- Exercise directions -
Nothing but the line containing "Toggle theatre mode icon on player" and the lines after it in the entries below should appear, each repeated exactly.
:::
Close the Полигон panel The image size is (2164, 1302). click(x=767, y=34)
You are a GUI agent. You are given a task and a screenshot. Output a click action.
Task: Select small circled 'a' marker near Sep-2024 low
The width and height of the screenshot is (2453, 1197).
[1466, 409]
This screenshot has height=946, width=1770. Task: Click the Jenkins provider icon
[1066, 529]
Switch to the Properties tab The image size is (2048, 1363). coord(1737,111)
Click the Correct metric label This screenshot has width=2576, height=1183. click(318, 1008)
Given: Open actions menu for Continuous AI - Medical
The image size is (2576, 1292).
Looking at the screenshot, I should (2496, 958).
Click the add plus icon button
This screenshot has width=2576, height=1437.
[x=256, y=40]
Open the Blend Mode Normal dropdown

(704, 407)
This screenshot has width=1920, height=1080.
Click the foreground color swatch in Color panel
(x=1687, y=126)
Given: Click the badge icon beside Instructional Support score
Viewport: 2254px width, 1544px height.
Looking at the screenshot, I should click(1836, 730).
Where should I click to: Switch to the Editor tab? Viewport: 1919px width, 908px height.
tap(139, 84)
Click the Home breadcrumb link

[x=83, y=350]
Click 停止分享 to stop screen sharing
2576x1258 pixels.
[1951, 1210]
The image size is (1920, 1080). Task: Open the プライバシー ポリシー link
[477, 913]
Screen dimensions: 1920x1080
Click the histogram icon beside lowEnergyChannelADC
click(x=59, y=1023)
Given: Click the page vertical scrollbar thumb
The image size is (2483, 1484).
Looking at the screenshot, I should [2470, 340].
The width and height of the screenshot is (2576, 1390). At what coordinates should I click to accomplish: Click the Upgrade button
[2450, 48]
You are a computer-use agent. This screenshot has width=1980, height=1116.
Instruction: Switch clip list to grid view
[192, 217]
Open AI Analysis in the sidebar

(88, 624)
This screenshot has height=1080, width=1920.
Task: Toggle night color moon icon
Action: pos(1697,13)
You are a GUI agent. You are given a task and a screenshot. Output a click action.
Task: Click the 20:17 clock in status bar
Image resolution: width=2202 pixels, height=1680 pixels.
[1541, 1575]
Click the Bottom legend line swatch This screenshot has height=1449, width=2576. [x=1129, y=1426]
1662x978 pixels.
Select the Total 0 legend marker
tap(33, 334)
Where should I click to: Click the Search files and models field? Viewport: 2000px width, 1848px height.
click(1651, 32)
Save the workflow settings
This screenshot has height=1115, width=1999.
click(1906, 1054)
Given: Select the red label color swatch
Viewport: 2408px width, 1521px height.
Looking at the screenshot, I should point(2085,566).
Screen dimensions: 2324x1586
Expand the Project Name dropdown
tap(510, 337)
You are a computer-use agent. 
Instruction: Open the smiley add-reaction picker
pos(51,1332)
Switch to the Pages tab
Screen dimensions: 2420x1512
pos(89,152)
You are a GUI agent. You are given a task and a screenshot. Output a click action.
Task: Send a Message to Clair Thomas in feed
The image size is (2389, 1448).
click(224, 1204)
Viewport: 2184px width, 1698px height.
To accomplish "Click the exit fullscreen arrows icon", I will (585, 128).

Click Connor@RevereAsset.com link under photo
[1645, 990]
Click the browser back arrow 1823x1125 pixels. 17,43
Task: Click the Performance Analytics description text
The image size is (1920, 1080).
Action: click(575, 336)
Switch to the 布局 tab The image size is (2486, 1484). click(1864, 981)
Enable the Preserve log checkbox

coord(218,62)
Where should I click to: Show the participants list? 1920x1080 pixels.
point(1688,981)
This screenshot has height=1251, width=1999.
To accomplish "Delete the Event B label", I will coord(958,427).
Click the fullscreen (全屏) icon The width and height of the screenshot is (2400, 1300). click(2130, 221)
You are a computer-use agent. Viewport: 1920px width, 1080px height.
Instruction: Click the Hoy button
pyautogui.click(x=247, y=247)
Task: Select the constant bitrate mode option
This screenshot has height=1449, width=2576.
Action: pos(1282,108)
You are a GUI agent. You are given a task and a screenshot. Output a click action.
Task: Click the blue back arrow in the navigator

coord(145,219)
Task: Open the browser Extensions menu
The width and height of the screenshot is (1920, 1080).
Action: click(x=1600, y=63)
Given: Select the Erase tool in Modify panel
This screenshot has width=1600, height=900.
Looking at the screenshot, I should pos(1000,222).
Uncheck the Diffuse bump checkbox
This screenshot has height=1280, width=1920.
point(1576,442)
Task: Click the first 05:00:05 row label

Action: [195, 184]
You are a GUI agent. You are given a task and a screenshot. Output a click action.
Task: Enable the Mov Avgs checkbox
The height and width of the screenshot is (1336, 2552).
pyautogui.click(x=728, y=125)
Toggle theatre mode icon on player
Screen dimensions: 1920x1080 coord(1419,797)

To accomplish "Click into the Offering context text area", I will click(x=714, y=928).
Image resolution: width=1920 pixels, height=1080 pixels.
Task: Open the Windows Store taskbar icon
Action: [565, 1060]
:::
- Result for this task -
Toggle theatre mode icon on player
Screen dimensions: 1920x1080 coord(1419,797)

To accomplish "Click into the Offering context text area", I will click(x=714, y=928).
Image resolution: width=1920 pixels, height=1080 pixels.
Task: Open the Windows Store taskbar icon
Action: [565, 1060]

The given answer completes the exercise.